Invisible to radar, a drone flies over a city, while a hacker uses it to attack the cellphone network, spy on the ground and monitor Wi-Fi networks. But this is no stolen military vehicle. It is a home-made drone built for just a few thousand dollars using parts legally bought on the internet.
This is the future of network hacking, as envisioned by security consultants Mike Tassey and Richard Perkins. They have now built such a drone to prove how easy it is.
Using commercially available parts, they built a plane called WASP that can be a moving base station for cellphone networks, a flying camera and a Wi-Fi “packet sniffer” – all at the same time. Everything was bought legally and building it did not require much engineering know-how, they say.
The drone’s frame was bought for less than $300 on the internet. A GSM radio turned it into a mobile version of a cellphone tower, a video camera monitored the ground, while internet connectivity came from a USB dongle that can be bought in any electronics shop. The total cost of their drone was about $3800, says Tassey. The pair presented their work at the Black Hat Conference in Las Vegas last week.

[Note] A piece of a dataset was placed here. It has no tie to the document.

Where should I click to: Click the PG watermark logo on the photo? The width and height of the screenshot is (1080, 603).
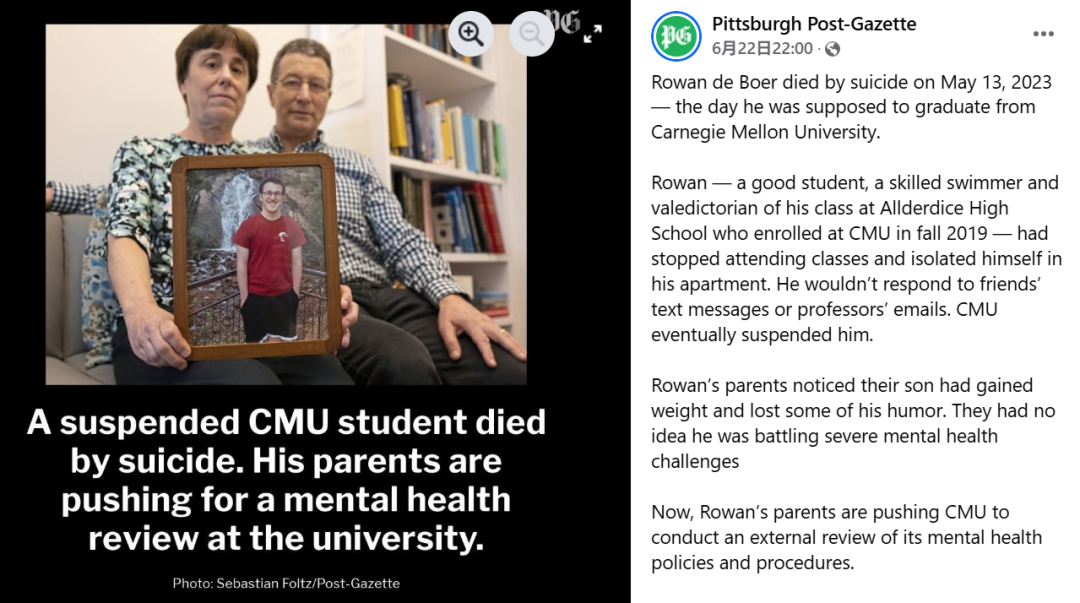point(563,22)
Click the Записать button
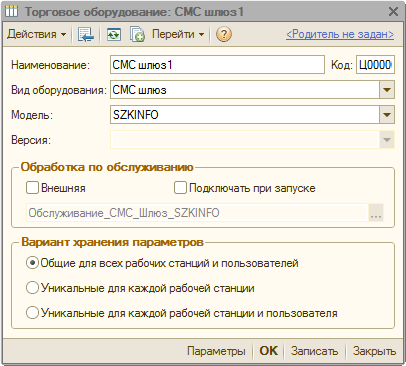This screenshot has height=366, width=406. 314,351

Using the drone to attack a cellphone network would be as easy as flying while broadcasting the same signal as an ordinary cell tower, the pair say. Most cellphones are designed to latch on to the strongest available signal. If the local 3G or 4G network has a weaker signal than the one broadcast by the drone then the handset will default to GSM and can be tricked into latching onto the drone’s antenna, using it as a base station.
In tests, Tassey and Perkins showed that the drone could then listen in, record phone calls and transmit the data over the internet.
But it’s not all bad news. The pair say that a drone could run search patterns for lost hikers at a fraction of the cost of using a helicopter, for example.